▶ [PERMINTAAN TERTULIS] Bisakah Anda mengambil seluruh teks tentang debt swap untuk transisi energi dan menuliskannya ulang tanpa mengubah satu kata pun?

▶ [PETIKAN TEKS]
※ ※ ※
Logo Bloomberg Technoz

Celios menilai, program prioritas seperti Makan Bergizi Gratis (MBG) turut menjadi kompetitor utama dari ambisi transisi energi. Studi Celios menyebutkan bahwa skema MBG yang dilakukan 100% pada 2029 membuat total belanja negara menembus Rp4.962 triliun. Sedangkan defisit anggaran pada 2029 dapat melebar ke 3,34% atau melanggar batas maksimum defisit APBN.

“Melihat peliknya ruang fiskal, maka pemerintah harus kreatif menggunakan instrumen yang out of the box untuk tetap menjalan komitmen keluar dari jebakan PLTU batu bara. Debt swap bisa jadi program pendanaan kreatif dan perlu dicoba,” sebut Celios.

Debt swap sendiri merupakan salah satu cara negara maju dalam membayar utang iklimnya kepada negara berkembang seperti Indonesia.
※ ※ ※
▶ [BARIS YANG TERSEDIA]
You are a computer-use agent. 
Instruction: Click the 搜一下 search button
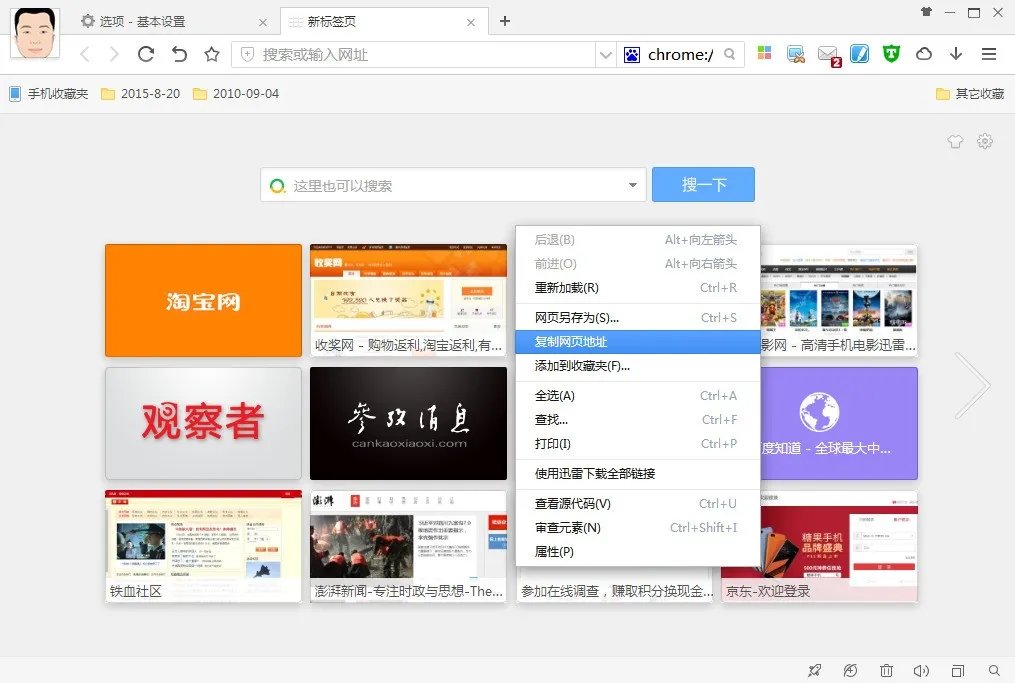click(x=703, y=184)
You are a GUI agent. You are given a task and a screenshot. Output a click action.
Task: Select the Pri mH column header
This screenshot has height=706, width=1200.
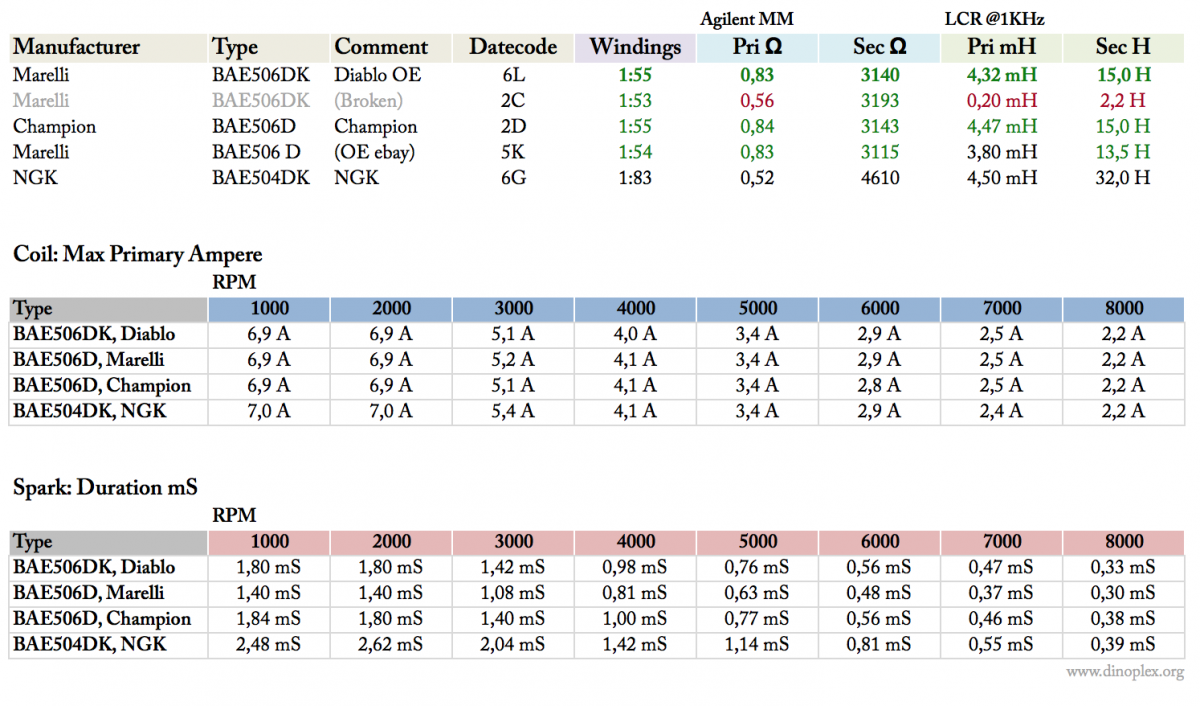point(1001,47)
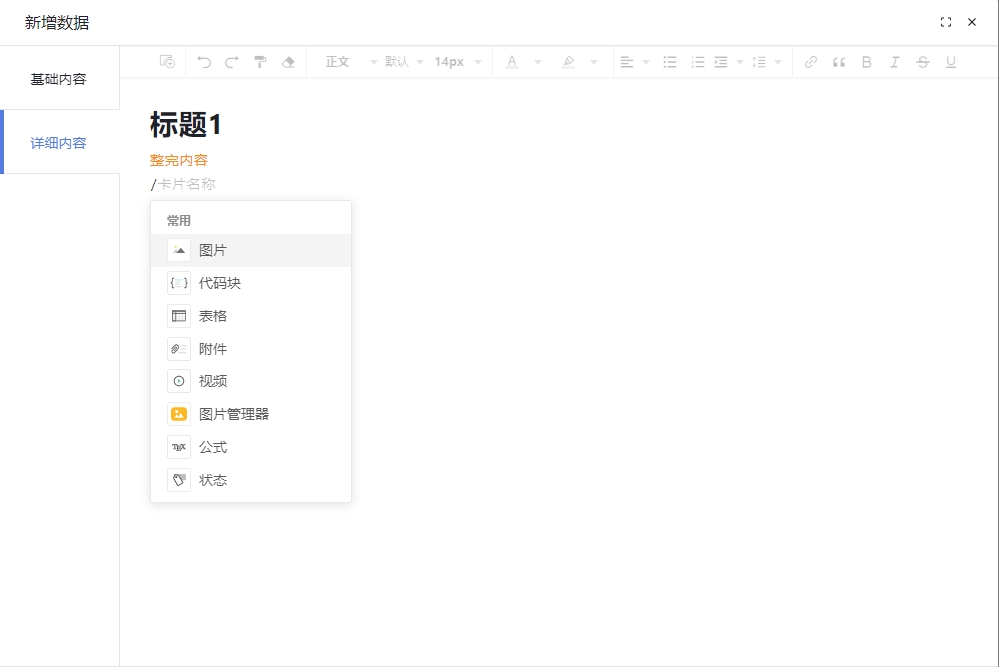Toggle italic formatting
This screenshot has width=999, height=667.
click(895, 62)

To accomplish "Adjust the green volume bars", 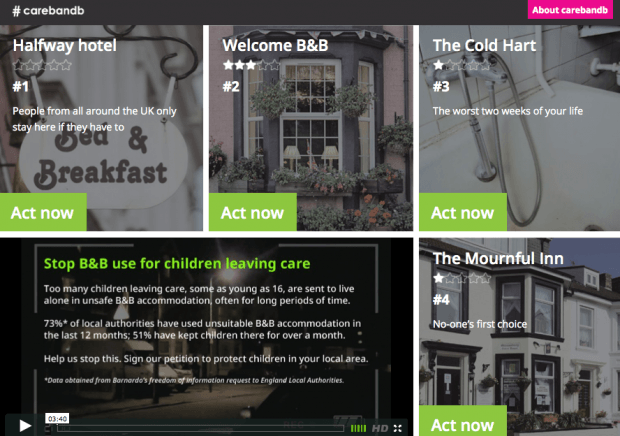I will pyautogui.click(x=358, y=428).
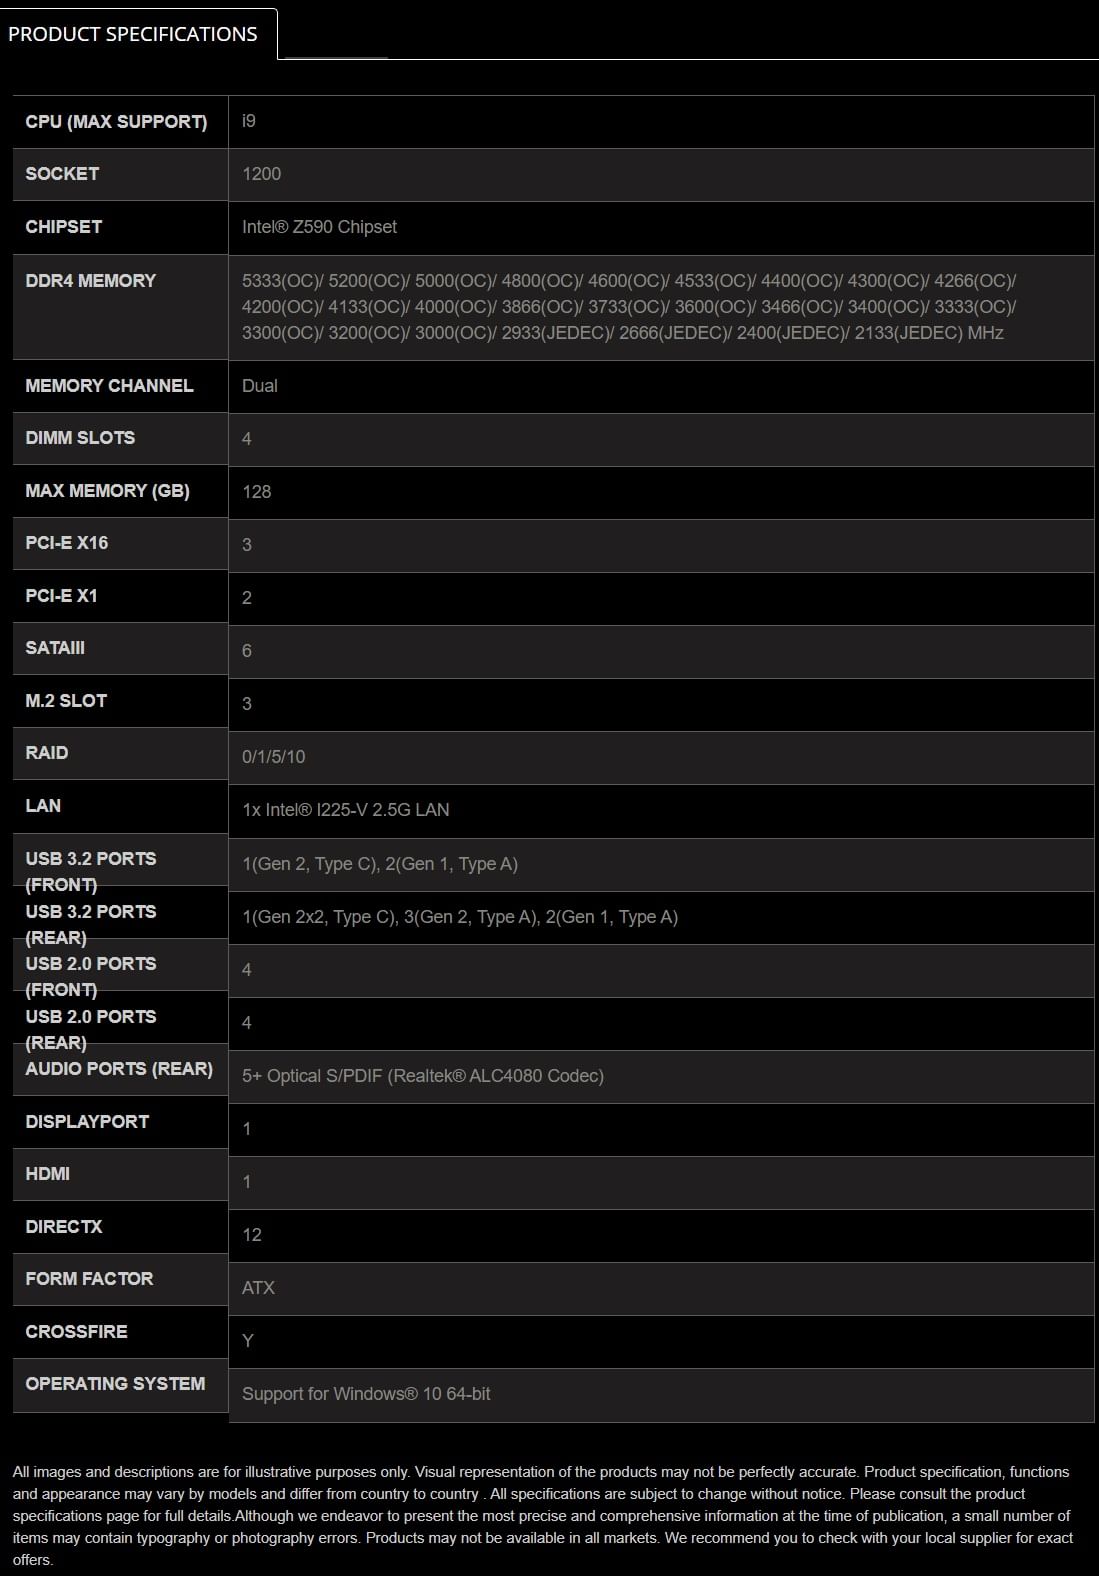The image size is (1099, 1576).
Task: Select the Socket value 1200
Action: [x=261, y=174]
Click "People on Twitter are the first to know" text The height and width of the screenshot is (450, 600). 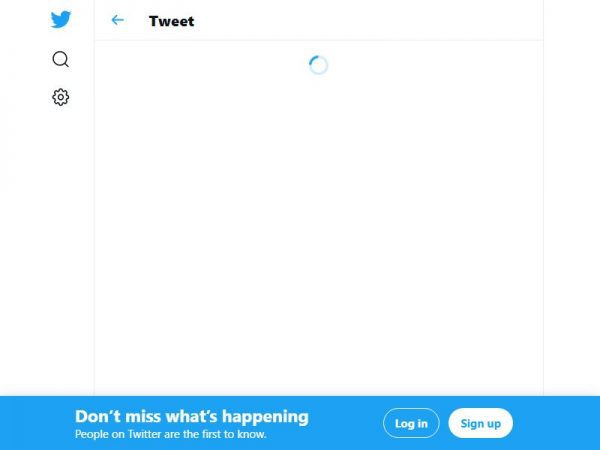click(170, 434)
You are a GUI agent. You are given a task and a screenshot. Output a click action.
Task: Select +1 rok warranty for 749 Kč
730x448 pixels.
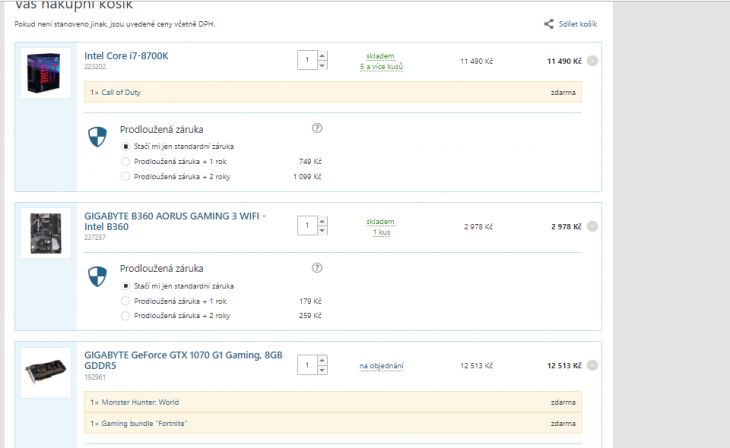pos(125,162)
※ ※ ※
▶ [HASIL LATIHAN]
Logo Bloomberg Technoz

Celios menilai, program prioritas seperti Makan Bergizi Gratis (MBG) turut menjadi kompetitor utama dari ambisi transisi energi. Studi Celios menyebutkan bahwa skema MBG yang dilakukan 100% pada 2029 membuat total belanja negara menembus Rp4.962 triliun. Sedangkan defisit anggaran pada 2029 dapat melebar ke 3,34% atau melanggar batas maksimum defisit APBN.

“Melihat peliknya ruang fiskal, maka pemerintah harus kreatif menggunakan instrumen yang out of the box untuk tetap menjalan komitmen keluar dari jebakan PLTU batu bara. Debt swap bisa jadi program pendanaan kreatif dan perlu dicoba,” sebut Celios.

Debt swap sendiri merupakan salah satu cara negara maju dalam membayar utang iklimnya kepada negara berkembang seperti Indonesia.